Paru en janvier 2024, « La chanteuse aux trois maris » partage d’abord en apparence avec le « Cow-boy » de Jean-Michel Espitallier, également publié chez Inculte, la tentative d’élucidation d’une figure familiale nimbée de mystère : une note discrète de l’auteur Nicolas Richard (judicieusement relevée par Teddy Lonjean dans sa belle chronique pour Un dernier livre avant la fin du monde, à lire ici), nous avertit que « le plus étonnant dans ces destinées, c’est qu’elles sont en partie véridiques : elles appartiennent à l’histoire familiale de l’auteur », et diffuse ainsi une discrète émotion tout au long de ce roman échevelé devenu ainsi en une phrase si proche du récit potentiellement intime.
« La Dissipation », précédent roman de Nicolas Richard, était sous-titré roman d’espionnage. Autour de la figure invisible de l’immense écrivain P., il tissait une toile faussement diaphane, mais en réalité extrêmement serrée, des implications le plus souvent non dites de la notion même d’enquête.
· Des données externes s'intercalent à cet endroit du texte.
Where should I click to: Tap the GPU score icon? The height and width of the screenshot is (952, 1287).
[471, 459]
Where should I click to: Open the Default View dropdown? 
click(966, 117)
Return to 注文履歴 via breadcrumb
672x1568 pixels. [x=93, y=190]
Par bien des aspects, « La chanteuse aux trois maris » pousse cette investigation plusieurs crans plus loin, tout en choisissant des angles bien distincts et un sublime générateur de brouillard artificiel pour dissimuler le méta-récit qui irrigue ce roman-feuilleton échevelé et magnifique comme un perdant de Leonard Cohen. Les monstrueux traducteurs sont souvent de monstrueux lecteurs : le « Cannibale lecteur » de Claro comme le « Par instants, le sol penche bizarrement » de Nicolas Richard, justement, en témoignent : comme on le ressent à la lecture d’essais aussi intenses que le « Mythes, emblèmes, traces » de Carlo Ginzburg ou le « Énigmes et complots : une enquête à propos d’enquêtes » de Luc Boltanski, l’écriture souveraine est fréquemment indicielle. Thomas Pynchon (qui a peut-être en effet quelque chose à voir – qui sait ? – avec le P. de « La dissipation ») a poussé la démonstration du phénomène à son paroxysme (tout particulièrement dans « V » et dans « L’arc-en-ciel de la gravité », bien sûr).
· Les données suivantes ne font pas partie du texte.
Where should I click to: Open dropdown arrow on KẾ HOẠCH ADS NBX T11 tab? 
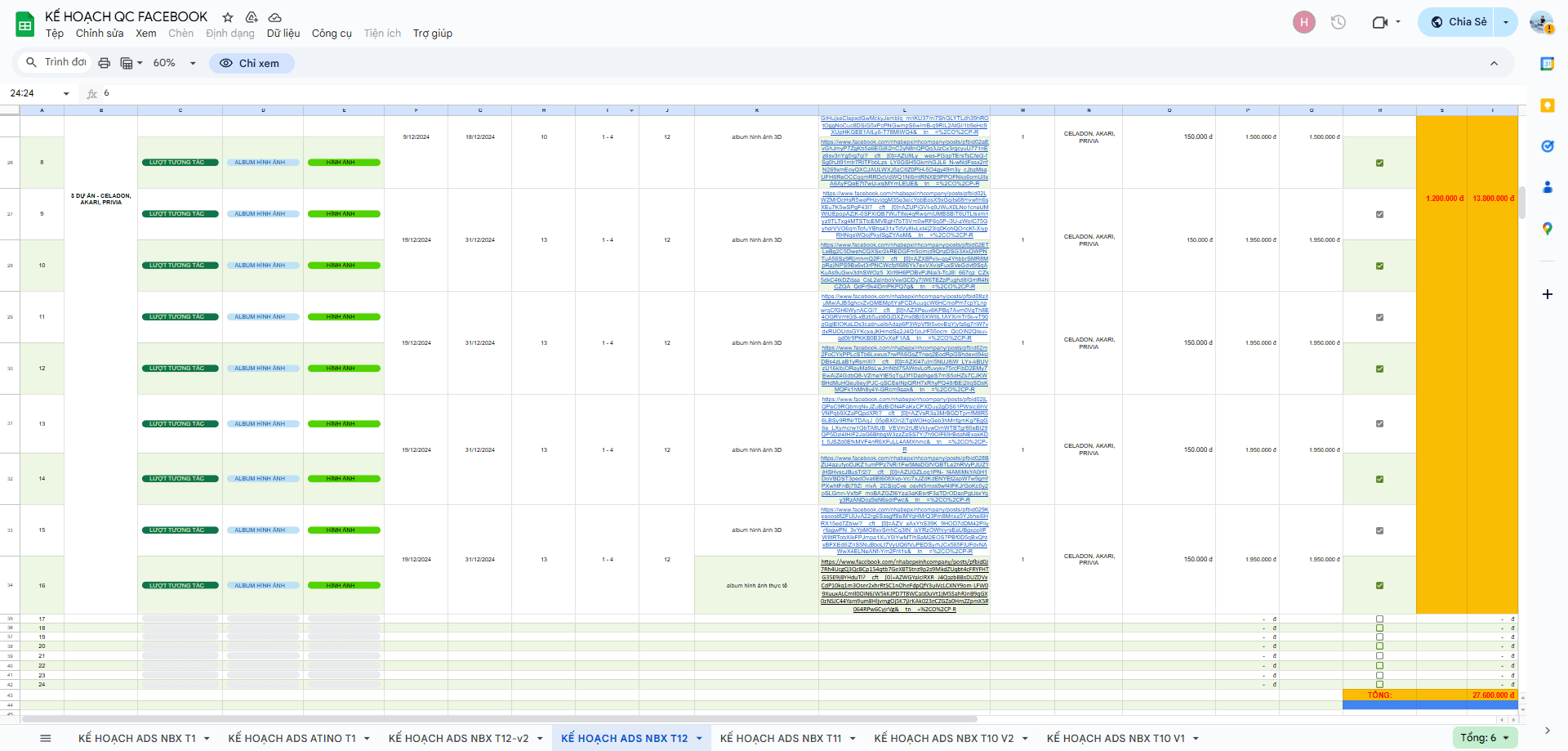coord(853,739)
C’est ici que le choix de Jeanne comme narratrice et diariste de cette enquête généalogique tient justement du coup de génie littéraire – permettant en retour le tour de force de cette narration foisonnante pourtant maîtrisée de bout en bout : son écriture méticuleuse et patiente pour rendre compte des péripéties les plus extraordinaires et des rebondissements les plus improbables joue pleinement son rôle de réhabilitation de la coïncidence face à la tentation permanente du storytelling complotiste (facile à identifier sous ses aspects les plus tonitruants, mais souvent plus subtil qu’il n’y paraît – comme nous le rappelle Wu Ming 1 dans son « Q comme Qomplot », dont on vous parlera prochainement sur ce blog). L’assiette se fracasse bien sous l’effet de la balle tirée par l’assistante tandis que le magicien, pourtant situé sur la trajectoire fatale, ne meurt pas : le récit est illusion qui nous rappelle aux tours et aux détours du réel, et « La chanteuse aux trois maris » en constitue une fabuleuse et poétique démonstration.